── ENTRIES ──
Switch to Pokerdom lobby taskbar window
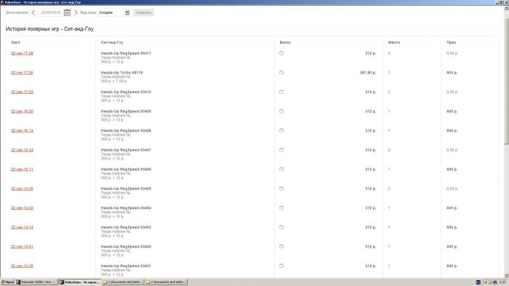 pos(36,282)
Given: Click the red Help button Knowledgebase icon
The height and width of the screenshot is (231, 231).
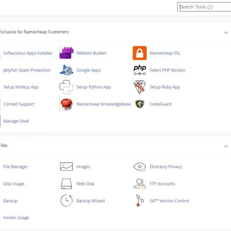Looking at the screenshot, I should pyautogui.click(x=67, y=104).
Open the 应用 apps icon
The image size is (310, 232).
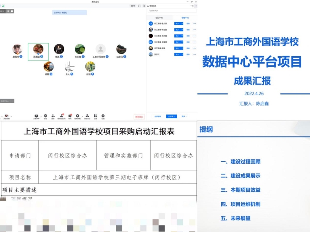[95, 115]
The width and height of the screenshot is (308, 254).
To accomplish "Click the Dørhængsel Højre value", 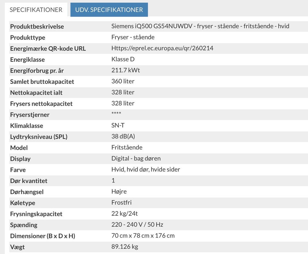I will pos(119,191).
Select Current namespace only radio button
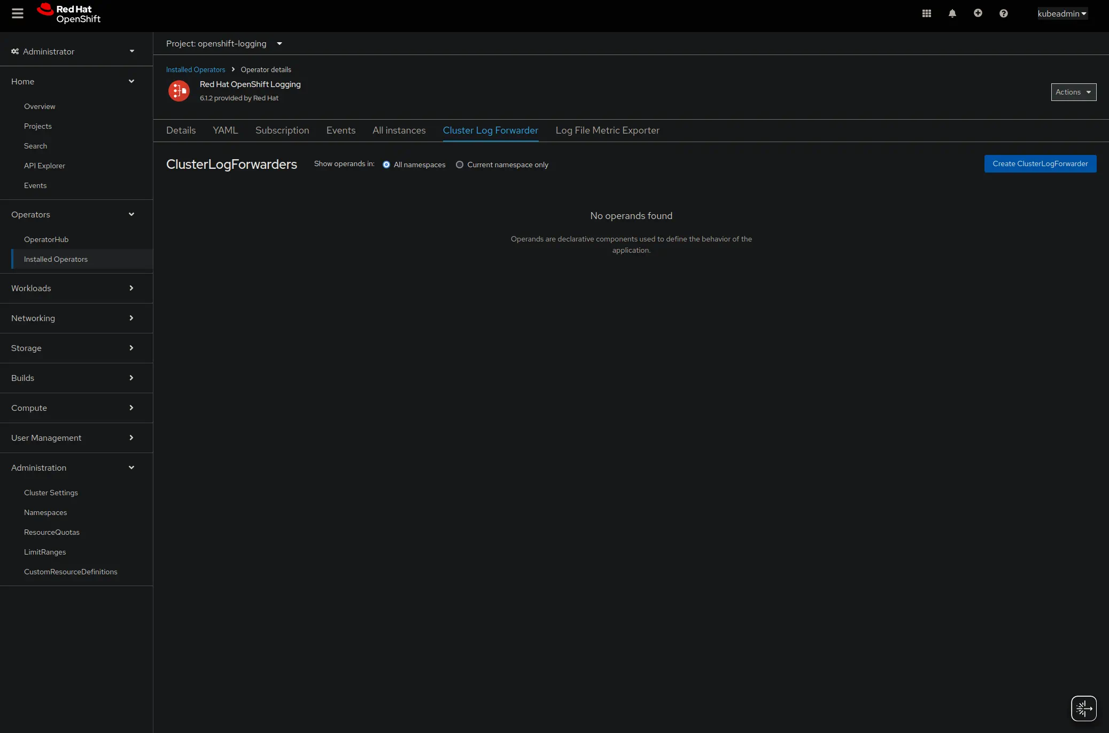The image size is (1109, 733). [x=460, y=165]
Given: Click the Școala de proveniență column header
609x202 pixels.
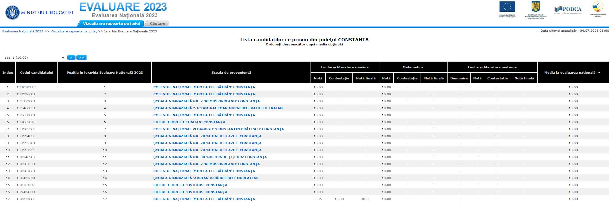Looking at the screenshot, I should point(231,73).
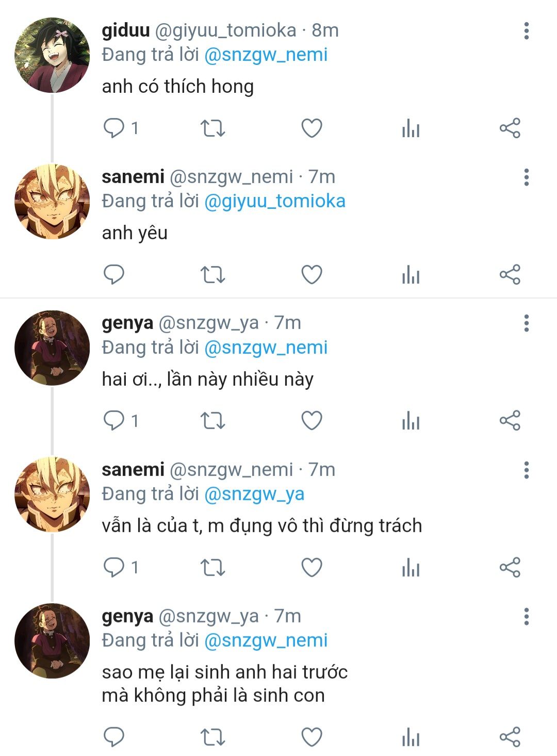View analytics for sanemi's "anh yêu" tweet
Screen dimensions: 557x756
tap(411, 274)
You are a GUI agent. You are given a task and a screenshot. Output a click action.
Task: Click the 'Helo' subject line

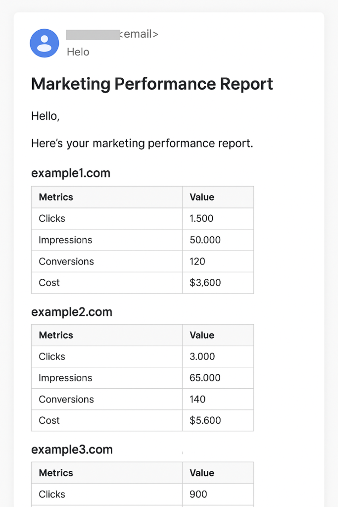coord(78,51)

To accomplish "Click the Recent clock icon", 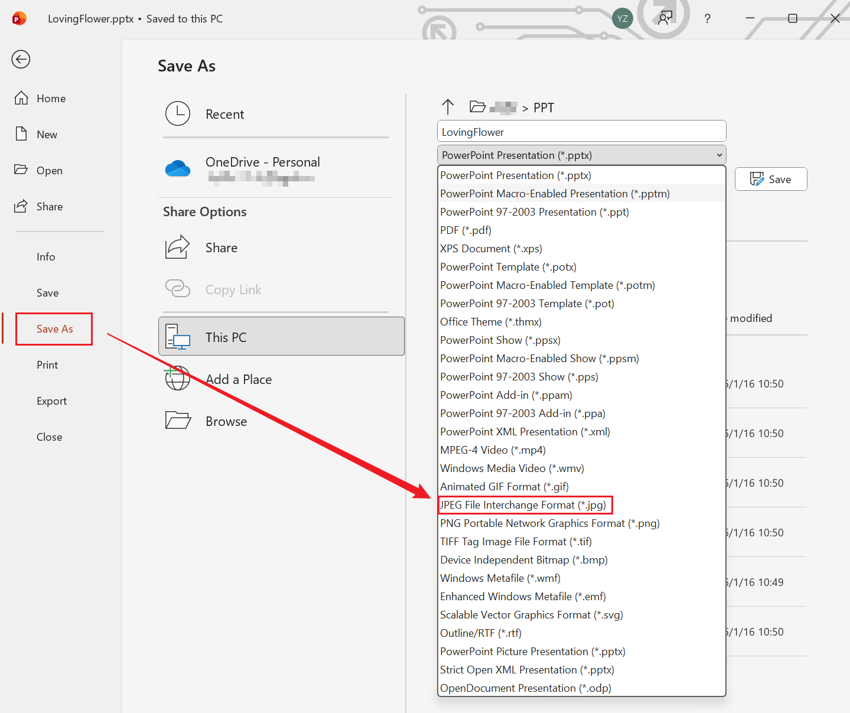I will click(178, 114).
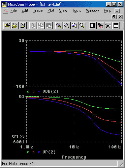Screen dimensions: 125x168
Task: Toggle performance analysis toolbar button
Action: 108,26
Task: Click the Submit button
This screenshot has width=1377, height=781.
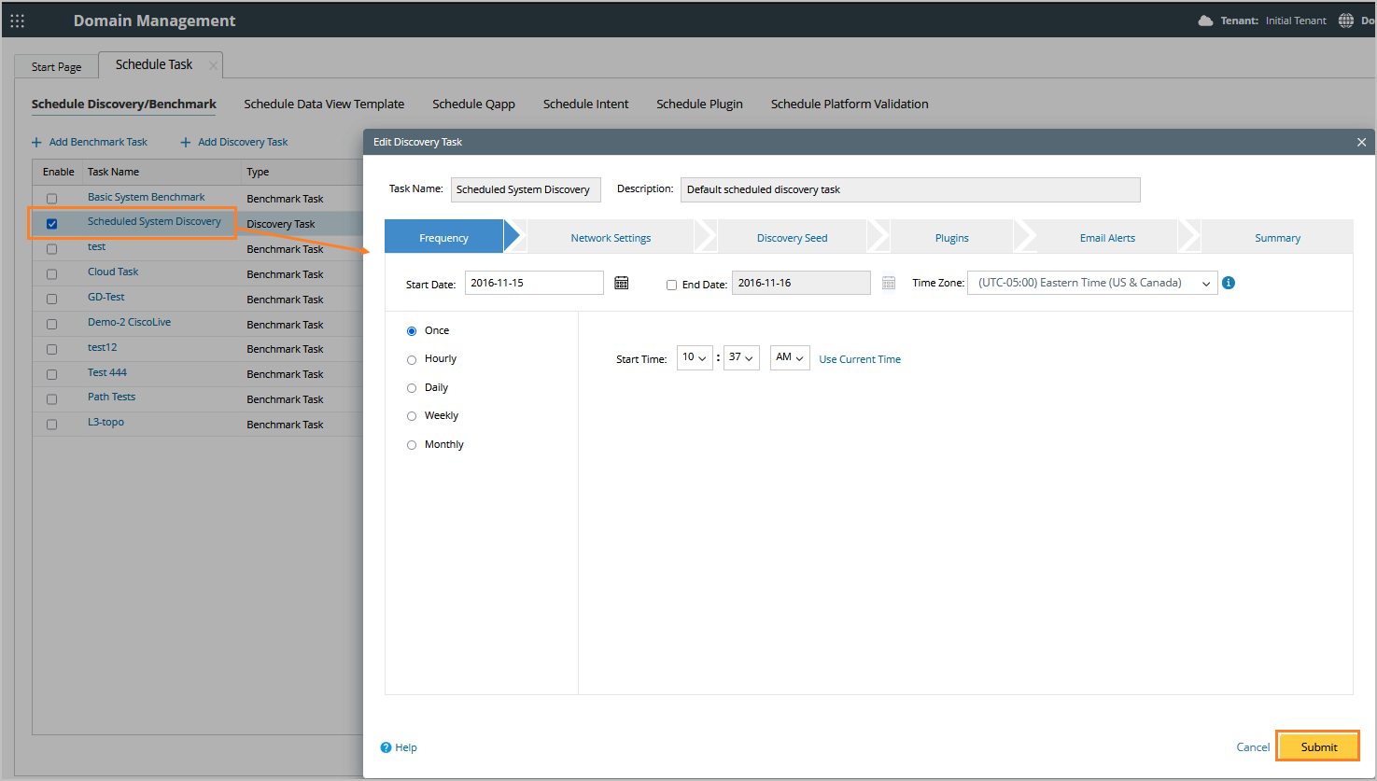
───
▸ **INSTRUCTIONS TO FOLLOW**
Rewrite the stretch from the line containing "Task: Click the Submit button" through the end of the entries, replacing "Submit" with "Send" and changing nothing else. Leave the pictures out.

▸ **RESULT OF THE EXERCISE**
Task: Click the Send button
This screenshot has width=1377, height=781.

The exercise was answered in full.